The necessity for establishing a stable governance and dialogue mechanism for the Arctic was highlighted at the seventh Arctic Circle Assembly opened in Reykjavik on Thursday.

The Arctic Circle Secretariat has convened its annual assembly every October since 2013 with an aim to offer a broader platform for various Arctic partners to interact and reach the public in an efficient way.

The assembly is reportedly the largest Arctic event, attended by heads of state and governments, ministers, members of parliaments, officials, experts, business leaders, environmentalists and others, who are interested in the future of the Arctic. This year’s gathering has attracted 2,000 participants from 60 countries.

Speaking at the Opening of the Assembly, Icelandic Prime Minister Katrin Jakobsdottir emphasised the importance of setting up a specific Arctic forum that could deal with hard security, territorial disputes or the exploitation of natural resources.

Iceland is currently the chairman of the Arctic Council, an intergovernmental body established in 1996 that includes eight countries within the region.

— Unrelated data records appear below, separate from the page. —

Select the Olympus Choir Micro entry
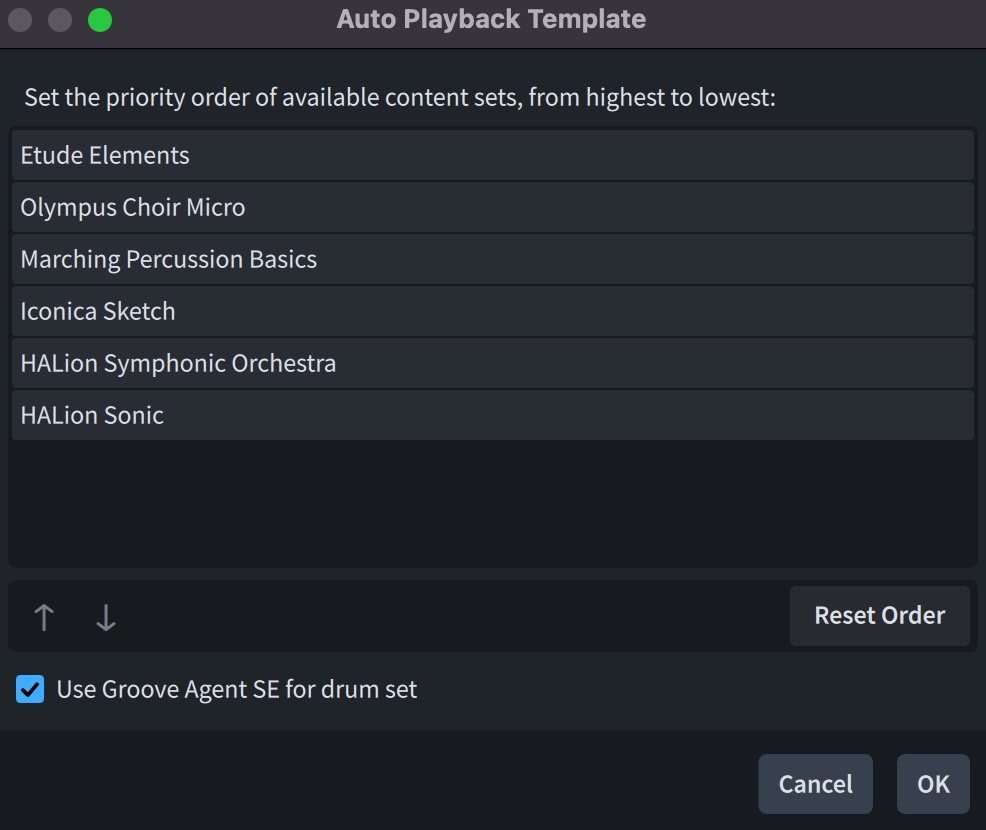 (x=492, y=208)
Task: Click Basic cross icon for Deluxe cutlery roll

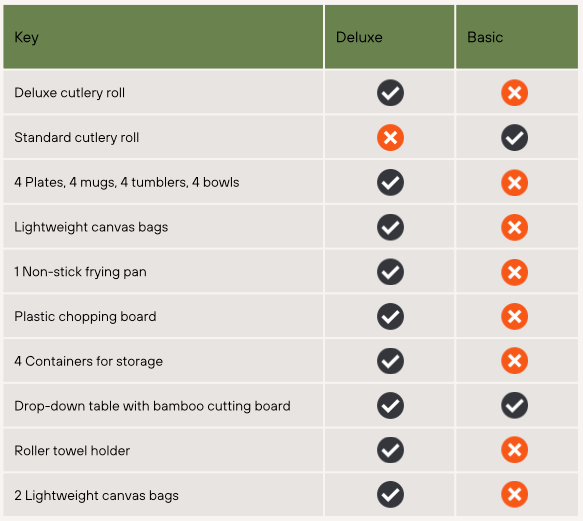Action: tap(514, 93)
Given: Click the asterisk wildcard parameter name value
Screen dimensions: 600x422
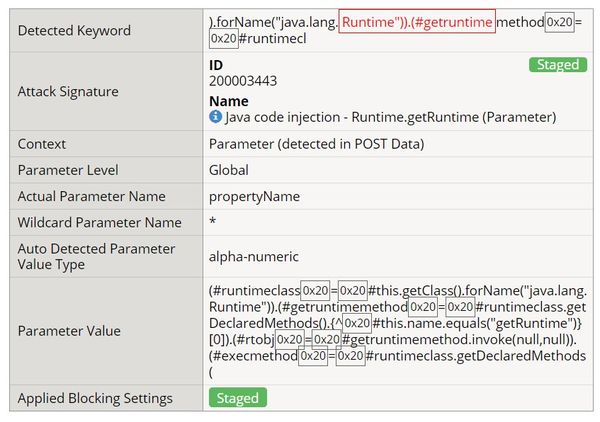Looking at the screenshot, I should [213, 223].
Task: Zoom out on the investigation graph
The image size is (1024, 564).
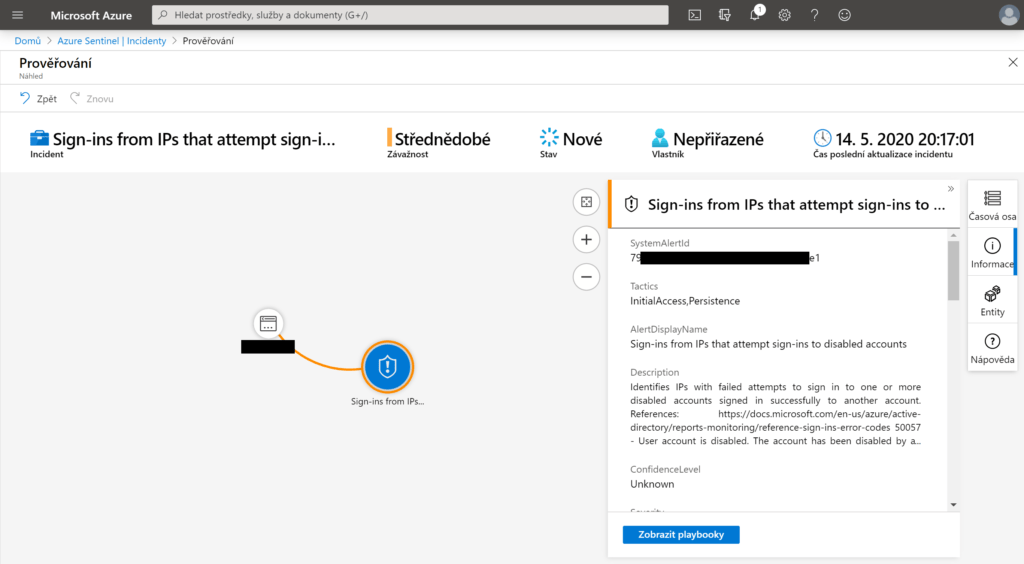Action: [x=586, y=277]
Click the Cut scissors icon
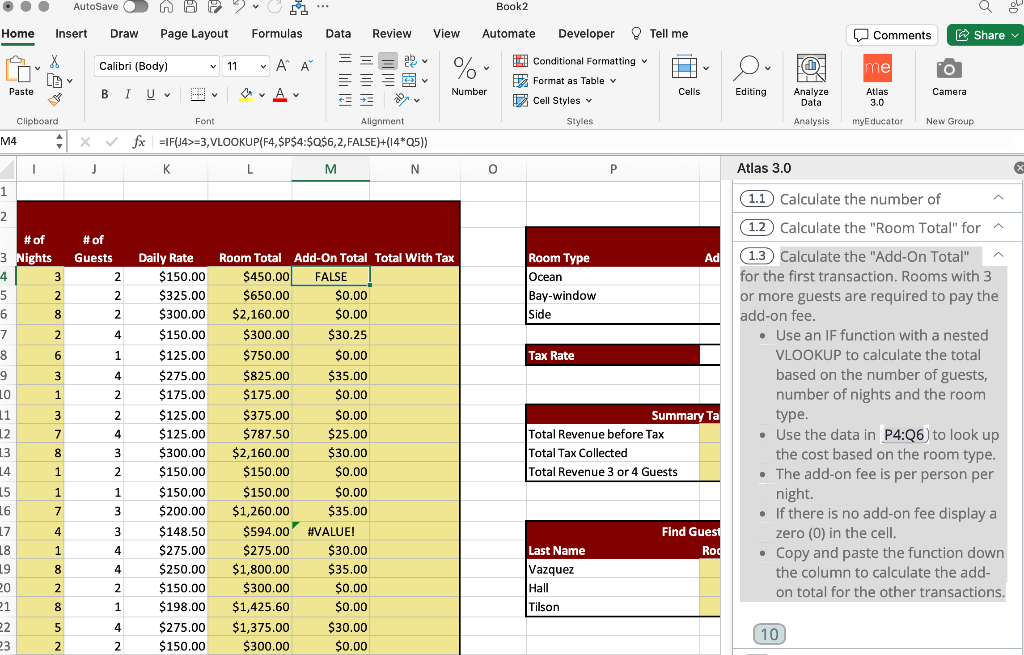Image resolution: width=1024 pixels, height=655 pixels. (x=52, y=61)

Joining her Icelandic counterpart in the opening, Finnish Prime Minister Antti Rinne underscored the importance of adopting a multilateral approach to the Arctic. “Like elsewhere, the logic of power balance and spheres of interest creates tensions and we do not want this in the Arctic,” he said.

China’s Special Representative for Arctic Affairs Gao Feng expounded on the vision of a Polar Silk Road that could be developed jointly to “together contribute to the brilliant future of the Arctic and Asia.”

At a Questions and Answers session, Gao and South Korean Ambassador for Arctic Affairs Kwon Sei-Joong both highlighted the need for a stable Arctic governance system, which should include all Arctic stakeholders and be able to discuss security and strategic matters, the Arctic Circle official Twitter account said.

U.S. Energy Secretary Rick Perry was quoted as saying that tomorrow belongs to the North and “the future belongs to the free.” He also highlighted the importance of technological development.

Swedish Crown Princess Victoria emphasised the role of science in decision-making on the Arctic. She stressed the need to make the right decisions and to base them on knowledge and to “act accordingly.”

Chairman of the Arctic Circle Assembly and former Icelandic President Olafur Ragnar Grimsson said that the future of the Arctic cannot be determined “unless we have an open, democratic and transparent dialogue on the future.”